Sam Naseem, English Literature and Creative Writing, (she/her)

Sam is an Associate Lecturer and PhD candidate at Lancaster University. Her research considers the representation of men and masculinity in contemporary North African fiction in English, and the impact of neopatriarchy in Egypt and Libya. Sam is currently working on the developing ‘Narrative Maps of Urban Palestine’ project, and co-hosts the MENAWA (Middle East North Africa, West Asia) reading group.

s.khan35@lancaster.ac.uk

 

Dr Liz Oakley-Brown, English Literature and Creative Writing, (she/her)

Liz Oakley-Brown’s research is underpinned by the cultural politics of translationHer publications include the monograph Ovid and the Cultural Politics of Translation in Early Modern England (2006) and the edited collection Shakespeare and the Translation of Identity in Early Modern England (2011). With Duncan Lees (Warwick University) she is co-editing an anthology of essays Translating Shakespeare: Access and Mediation (contracted to Palgrave, 2024). 

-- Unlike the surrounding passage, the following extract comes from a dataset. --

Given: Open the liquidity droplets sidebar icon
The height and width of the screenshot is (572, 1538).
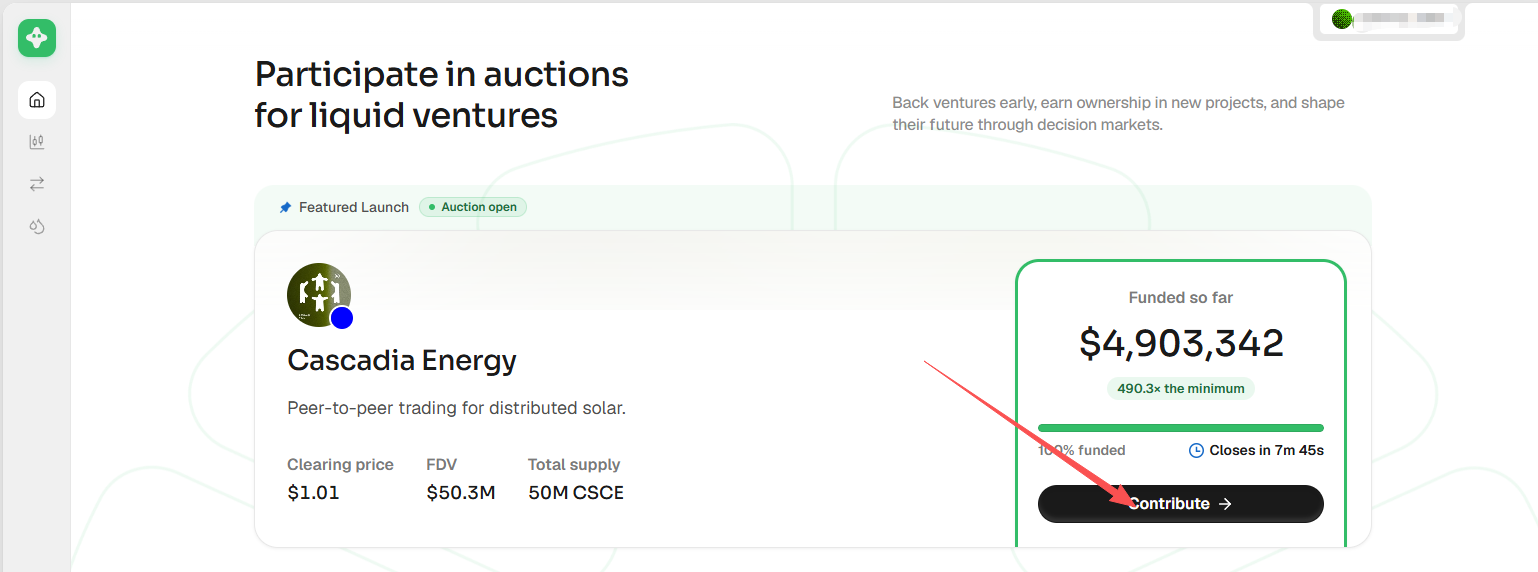Looking at the screenshot, I should (37, 226).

e.oakley-brown@lancaster.ac.uk

 

Dr Samuel O’Donoghue, Languages and Cultures,

Sam is a cultural historian and scholar of contemporary peninsular Spanish literature, with particular interests in the Franco dictatorship and the Holocaust. At the core of Sam’s research is a preoccupation with how ideas and information travel across borders and how travelling texts and concepts can influence processes of political, cultural, and social change in other national contexts. His research spans the fields of comparative literature, collective memory, analytic philosophy, and the medical humanities. 

 s.odonoghue1@lancaster.ac.uk

 

Jodie Passey, English Literature and Creative Writing, (she/her)

Jodie is a PhD candidate in English Literature, whose focus is poetry as a form of testimony. Working with poetry from landmark events in recent British history, she argues for the representational possibilities of the form, contending that these testimonial works open up a space in which to push against a political obfuscation of events and reconstruct collective memory. Prior to postgraduate study, Jodie’s background is in Widening Participation, where she worked across schools and colleges in West Cumbria.

j.walker19@lancaster.ac.uk

 

Dr Nicola Thomas, Languages and Cultures, (she/her)

Nicola Thomas is interested in cultural ways of knowing space, place and time across geographical and linguistic boundaries, and is currently leading two British Academy funded projects which address questions of time and temporality in the Anthropocene in comparative contexts. The collaborative interdisciplinary project Wetland Times examines the multiple temporalities of wetland landscapes (Morecambe Bay, the Wadden Sea, and the Congo Basin), showing how different temporal narratives can be used to inform conservation and environmental education practices. She is also interested in and has published on the meaning of extra-terrestrial space in the context of environmental crisis.